Worked example: DeepSeek-V4-Flash
The example under examples/deepseek-v4-flash/ covers the most architecturally novel components in the supported set:
- Hyper-Connections (mHC): four parallel hidden-state copies, with Sinkhorn-balanced reduction (
hc_sinkhorn_iters=20) before each sublayer and weighted expansion + cross-copy mixing after. Drawn as a fan-in / fan-out inside each block.

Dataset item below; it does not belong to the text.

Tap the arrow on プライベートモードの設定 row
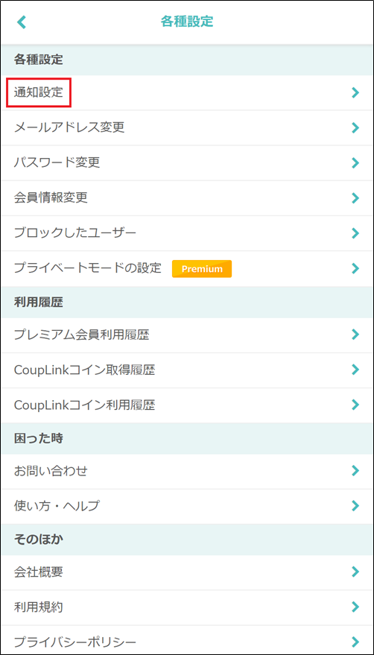(x=355, y=268)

- Sparse Attention: Q-LoRA (
d → q_lora_rank → H·dh), KV projection (d → dh, Hkv=1), per-layer Compressor (overlap pooling for compress_ratio=4, block pooling for compress_ratio=128), learned Indexer for compress_ratio=4 layers (top-index_topk=512 selection over compressed KV), sliding window of 128, grouped O-LoRA (o_groups=8, o_lora_rank=1024).
- MoE with hash routing: first 3 layers use a learned
tid2eid table (vocab × topk); remaining 40 layers use sqrtsoftplus scoring + top-6 routing.
- MTP head: one
MTPBlock (= e_proj + h_proj + their RMSNorms + a full Block) for next-token prediction.
- Compress-ratios pattern strip: drawn beneath the block to make the per-layer alternation
[0, 0, 4, 128, 4, 128, …, 4, 0] visible.
Customization
- Palette. Reuses the warm-pastel palette from
tikz-flowchart/themes/anthropic.md (lavender = attention, mint = norm, teal = projection, cream = router/MoE infra, amber = experts, peach = embedding/output).
- Detail level. The default is full expansion (every sub-block separately). To collapse sub-blocks, edit the
dsv4 branch of templates/anthropic.tex.j2 and replace the inner attention expansion with a single rounded card.
- Other models. The non-
dsv4 branch of templates/anthropic.tex.j2 covers mha / gqa / mla (with optional MoE FFN) as a simpler vertical stack. The renderer dispatches based on the family flag emitted by extract_arch.py.
Troubleshooting
AutoConfig raises on unknown fields. Expected for very new model types. The loader catches and falls back to raw JSON automatically. If both fail, pass a local config.json path.
mbridge is unavailable / unsupported model. Not required — we use transformers + raw JSON. mbridge is referenced only for cross-checking V3/Qwen counts.
trust_remote_code warnings. extract_arch.py does not enable this flag silently. Pass --trust-remote-code only if the user explicitly requests it.
- Tied embeddings double-counting. When
tie_word_embeddings=True, the embedding-table contribution is folded into the LM head and not counted twice.
- Tall PNG. Full expansion + side annotations + MTP branch typically renders to 4–6k pixels tall. Use
--no-mtp (renderer flag) to suppress the MTP branch if you need a shorter figure.
xelatex not installed. The compile script falls back to pdflatex automatically. Font macros are guarded with \IfFontExistsTF.
Dependencies
Python: transformers, huggingface_hub, jinja2. Run via uv run.
System: xelatex (preferred) or pdflatex; pdftocairo (from poppler).